Industry Divided on Importance of COP21 Text
European shipowners have joined the European Commission, members of the European Parliament (MEPs) and various stakeholders in calling for shipping to be brought back in the text currently negotiated in the context of the COP21 climate talks in Paris.
“The talks in Paris are a unique opportunity to give a clear signal to the member states of the IMO that they need to act decisively in order to further regulate CO2 emissions from ships on a global level. It would provide support for their ability to move forward and give new impetus to ongoing discussions, which we hope will very soon reach fruition,” said Patrick Verhoeven, ECSA Secretary General.
Shipping, together with aviation, had been included in earlier versions of the draft agreement on climate change. The latest version however, which was released yesterday, makes no reference to these two industries.
The IMO has already made strides when it comes to the shipping industry’s carbon footprint. In 2011 it adopted universal measures that made shipping the first industrial sector to have a binding global regime in place to reduce its CO2 emissions. Entered into force in 2013, they require a gradual improvement of energy efficiency for newly built ships through intermediary targets, culminating in the requirement that all ships constructed after 2025 be 30 percent more efficient that those built in the 2000s.
However, the IMO’s work on CO2 emissions reduction is far from completed, says Verhoeven. It remains firmly on its agenda and will be considered again at the next meeting of the IMO Marine Environment Protection Committee in April 2016. The shipping industry supports the establishment, as soon as possible, of a mandatory system of data collection from individual vessels understanding that the possibility of further market based measures might be revisited after an IMO analysis of the data submitted by ships, he says.
“We firmly believe that deleting any reference to shipping and the progress needed at IMO level is a missed opportunity. The E.U. has already placed its faith in the IMO process by adopting legislation that will enable and support IMO in establishing a global data collection scheme,” said Verhoeven.
“An irreversible process leading to lower CO2 emissions from ships has started. Efforts at IMO and E.U. level can only be bolstered by a clear signal from the highest U.N. instance on climate change. We sincerely hope that negotiating parties will seriously reconsider and heed our call for shipping to be reintroduced in the final climate agreement,” said Verhoeven.
ICS Not Worried
Meanwhile, the International Chamber of Shipping (ICS) says the absence of text is unlikely to inhibit the aspirations of governments – which are shared by the industry – for IMO to take further action.
Still, it would be helpful for the new agreement to reiterate the vital role of the IMO in the development of further measures to reduce shipping’s CO2 emissions, said ICS in a statement.
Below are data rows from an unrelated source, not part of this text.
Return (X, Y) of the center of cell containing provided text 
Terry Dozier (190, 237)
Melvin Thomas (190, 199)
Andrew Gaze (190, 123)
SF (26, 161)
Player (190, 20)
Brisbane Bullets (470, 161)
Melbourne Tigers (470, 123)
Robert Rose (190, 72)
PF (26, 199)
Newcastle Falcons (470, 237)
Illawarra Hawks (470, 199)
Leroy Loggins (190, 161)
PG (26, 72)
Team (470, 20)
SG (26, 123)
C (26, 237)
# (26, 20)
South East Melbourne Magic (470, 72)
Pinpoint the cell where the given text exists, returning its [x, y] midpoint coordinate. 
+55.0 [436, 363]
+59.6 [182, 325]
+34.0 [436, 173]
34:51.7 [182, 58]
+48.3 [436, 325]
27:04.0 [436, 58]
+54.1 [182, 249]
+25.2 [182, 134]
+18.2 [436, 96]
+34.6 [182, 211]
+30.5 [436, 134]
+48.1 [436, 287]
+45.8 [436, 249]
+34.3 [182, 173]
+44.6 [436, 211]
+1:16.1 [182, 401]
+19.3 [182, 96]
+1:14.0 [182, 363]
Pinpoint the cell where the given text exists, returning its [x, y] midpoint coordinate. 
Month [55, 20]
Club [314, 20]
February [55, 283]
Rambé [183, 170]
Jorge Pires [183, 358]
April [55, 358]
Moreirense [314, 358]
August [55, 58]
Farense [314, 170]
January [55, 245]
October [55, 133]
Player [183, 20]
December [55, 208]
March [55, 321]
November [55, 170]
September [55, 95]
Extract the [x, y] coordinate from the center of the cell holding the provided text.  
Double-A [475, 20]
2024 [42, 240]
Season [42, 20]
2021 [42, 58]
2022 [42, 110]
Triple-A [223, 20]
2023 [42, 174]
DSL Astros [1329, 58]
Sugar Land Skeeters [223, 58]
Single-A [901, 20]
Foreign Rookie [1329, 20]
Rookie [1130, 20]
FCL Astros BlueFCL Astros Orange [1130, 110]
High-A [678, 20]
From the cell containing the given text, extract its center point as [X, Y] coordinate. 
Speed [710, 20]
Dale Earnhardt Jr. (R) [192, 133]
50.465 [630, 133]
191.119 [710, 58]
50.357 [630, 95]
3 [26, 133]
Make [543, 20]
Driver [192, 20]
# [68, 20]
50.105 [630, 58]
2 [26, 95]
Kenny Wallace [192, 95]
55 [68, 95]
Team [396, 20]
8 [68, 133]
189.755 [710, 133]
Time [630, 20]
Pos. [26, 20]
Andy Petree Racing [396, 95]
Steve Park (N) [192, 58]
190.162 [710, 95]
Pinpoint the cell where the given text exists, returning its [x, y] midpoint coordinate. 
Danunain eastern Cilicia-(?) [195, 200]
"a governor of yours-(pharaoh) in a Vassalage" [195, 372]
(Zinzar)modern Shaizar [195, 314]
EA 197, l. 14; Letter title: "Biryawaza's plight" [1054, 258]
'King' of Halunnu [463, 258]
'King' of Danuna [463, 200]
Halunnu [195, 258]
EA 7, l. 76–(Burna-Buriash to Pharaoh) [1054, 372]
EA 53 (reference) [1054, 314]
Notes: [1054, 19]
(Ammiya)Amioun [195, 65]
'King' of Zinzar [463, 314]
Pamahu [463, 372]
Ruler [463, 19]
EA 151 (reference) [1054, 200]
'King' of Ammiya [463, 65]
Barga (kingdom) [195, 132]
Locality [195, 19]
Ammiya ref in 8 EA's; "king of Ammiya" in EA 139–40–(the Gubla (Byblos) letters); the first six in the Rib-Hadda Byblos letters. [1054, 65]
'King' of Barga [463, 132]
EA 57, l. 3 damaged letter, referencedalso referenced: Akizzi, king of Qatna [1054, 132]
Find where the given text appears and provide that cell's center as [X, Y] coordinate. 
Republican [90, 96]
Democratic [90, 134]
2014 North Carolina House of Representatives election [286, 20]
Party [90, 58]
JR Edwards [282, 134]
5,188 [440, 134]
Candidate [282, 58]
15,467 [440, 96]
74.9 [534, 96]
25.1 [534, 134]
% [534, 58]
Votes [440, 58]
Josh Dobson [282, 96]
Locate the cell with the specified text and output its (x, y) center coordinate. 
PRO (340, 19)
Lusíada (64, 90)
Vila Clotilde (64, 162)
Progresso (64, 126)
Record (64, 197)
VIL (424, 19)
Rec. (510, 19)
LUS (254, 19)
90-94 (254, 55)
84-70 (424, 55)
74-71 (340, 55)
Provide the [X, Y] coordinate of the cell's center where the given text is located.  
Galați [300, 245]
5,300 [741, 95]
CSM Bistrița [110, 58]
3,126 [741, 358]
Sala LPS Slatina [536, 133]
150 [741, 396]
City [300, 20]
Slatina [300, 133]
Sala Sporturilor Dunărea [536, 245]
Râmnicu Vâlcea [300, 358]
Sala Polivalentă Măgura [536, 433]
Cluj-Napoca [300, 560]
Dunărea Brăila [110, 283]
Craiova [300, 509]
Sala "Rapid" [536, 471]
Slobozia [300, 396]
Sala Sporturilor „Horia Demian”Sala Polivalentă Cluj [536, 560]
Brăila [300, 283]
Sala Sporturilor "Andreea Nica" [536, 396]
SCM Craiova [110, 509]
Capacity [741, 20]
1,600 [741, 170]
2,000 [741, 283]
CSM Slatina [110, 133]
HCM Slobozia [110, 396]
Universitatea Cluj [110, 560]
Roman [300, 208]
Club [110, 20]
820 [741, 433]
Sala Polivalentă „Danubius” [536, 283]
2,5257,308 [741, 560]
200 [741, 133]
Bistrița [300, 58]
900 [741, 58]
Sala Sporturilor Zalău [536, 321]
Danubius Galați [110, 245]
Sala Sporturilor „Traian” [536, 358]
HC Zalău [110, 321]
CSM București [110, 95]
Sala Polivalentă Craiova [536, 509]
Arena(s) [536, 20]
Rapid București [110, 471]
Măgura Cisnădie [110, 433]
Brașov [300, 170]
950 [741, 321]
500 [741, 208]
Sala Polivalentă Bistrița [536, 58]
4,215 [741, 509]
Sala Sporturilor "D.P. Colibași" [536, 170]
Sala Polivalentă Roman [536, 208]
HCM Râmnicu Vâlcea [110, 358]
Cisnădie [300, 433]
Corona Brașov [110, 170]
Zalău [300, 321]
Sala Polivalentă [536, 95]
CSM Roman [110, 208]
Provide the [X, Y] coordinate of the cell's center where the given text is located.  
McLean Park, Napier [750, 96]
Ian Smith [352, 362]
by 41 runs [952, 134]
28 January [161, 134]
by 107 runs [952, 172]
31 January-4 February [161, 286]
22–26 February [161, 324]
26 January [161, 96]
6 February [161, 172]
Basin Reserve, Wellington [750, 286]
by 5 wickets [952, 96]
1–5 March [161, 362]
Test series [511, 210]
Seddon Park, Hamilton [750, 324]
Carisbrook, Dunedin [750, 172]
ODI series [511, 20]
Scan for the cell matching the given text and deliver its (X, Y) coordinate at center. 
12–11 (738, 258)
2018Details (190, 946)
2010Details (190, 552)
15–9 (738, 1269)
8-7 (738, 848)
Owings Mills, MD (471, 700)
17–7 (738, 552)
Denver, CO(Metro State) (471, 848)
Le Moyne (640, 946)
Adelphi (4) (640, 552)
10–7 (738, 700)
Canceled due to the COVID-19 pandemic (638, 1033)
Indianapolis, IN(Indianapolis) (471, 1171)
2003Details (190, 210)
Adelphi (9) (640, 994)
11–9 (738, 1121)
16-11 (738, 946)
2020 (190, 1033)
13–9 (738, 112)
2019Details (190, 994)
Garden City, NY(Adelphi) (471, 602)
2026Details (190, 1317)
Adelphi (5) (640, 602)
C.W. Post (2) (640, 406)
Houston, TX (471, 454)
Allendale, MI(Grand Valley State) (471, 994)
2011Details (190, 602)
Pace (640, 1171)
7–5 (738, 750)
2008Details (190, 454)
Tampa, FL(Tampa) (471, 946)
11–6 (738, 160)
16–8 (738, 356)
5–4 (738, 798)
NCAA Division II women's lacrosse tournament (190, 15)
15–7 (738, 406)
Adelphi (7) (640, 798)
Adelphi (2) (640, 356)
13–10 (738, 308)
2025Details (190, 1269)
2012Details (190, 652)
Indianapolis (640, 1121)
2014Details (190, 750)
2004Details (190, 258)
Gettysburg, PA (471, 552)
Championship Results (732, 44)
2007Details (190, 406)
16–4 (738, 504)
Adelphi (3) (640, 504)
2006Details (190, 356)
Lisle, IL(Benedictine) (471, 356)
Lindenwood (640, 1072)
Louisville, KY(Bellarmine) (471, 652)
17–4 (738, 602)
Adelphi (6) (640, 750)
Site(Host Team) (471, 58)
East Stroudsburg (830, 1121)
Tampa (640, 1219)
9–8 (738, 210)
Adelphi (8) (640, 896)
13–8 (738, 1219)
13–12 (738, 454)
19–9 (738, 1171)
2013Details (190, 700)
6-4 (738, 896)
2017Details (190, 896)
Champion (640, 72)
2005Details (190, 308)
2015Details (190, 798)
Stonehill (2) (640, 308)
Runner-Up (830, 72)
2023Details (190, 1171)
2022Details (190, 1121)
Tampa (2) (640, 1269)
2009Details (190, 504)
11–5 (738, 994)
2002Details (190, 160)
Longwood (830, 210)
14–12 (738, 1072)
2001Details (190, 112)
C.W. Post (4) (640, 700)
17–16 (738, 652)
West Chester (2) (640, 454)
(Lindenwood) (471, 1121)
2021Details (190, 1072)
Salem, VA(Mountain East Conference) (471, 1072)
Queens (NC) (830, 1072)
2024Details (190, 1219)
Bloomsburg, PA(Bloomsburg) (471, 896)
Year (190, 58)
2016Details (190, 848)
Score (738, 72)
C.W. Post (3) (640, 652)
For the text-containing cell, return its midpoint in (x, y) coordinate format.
This would give extra encouragement to build on the global regulations IMO has already successfully adopted and which should reduce CO2 per ton-km 50 percent by 2050.
“While text on shipping could be useful, the negotiators are now having to focus on the really high level things like climate finance to ensure the overall agreement is a success, which is what everyone wants” said ICS Secretary General, Peter Hinchliffe.
Virtually all UNFCCC Parties and IMO Member States have made clear that they expect the industry to deliver more, and that work on CO2 reduction must continue at IMO, as set out in the original Kyoto Protocol.
In 2016, work will continue at IMO to finalize the adoption of global CO2 reporting systems for ships as the first step in a process that is expected to lead to additional actions that could include a Market Based Measure (MBM).
In addition, IMO has already agreed to have a discussion about CO2 targets for international shipping, as requested by the Marshall Islands and supported by the European Union. IMO, with its specialist expertise, is the best forum to have this important debate and ICS will participate constructively, says Hinchliffe.
“The message from Paris is clear” said Hinchliffe. “Governments and society expect international shipping to play a full part in the reduction of CO2 and we accept our responsibility to do this. We already have ambitious CO2 reduction goals consistent with what is currently possible. As soon our member national shipowners’ associations have digested the full implications of the final UNFCCC agreement, ICS will be proactive with ideas for debate at IMO next year.”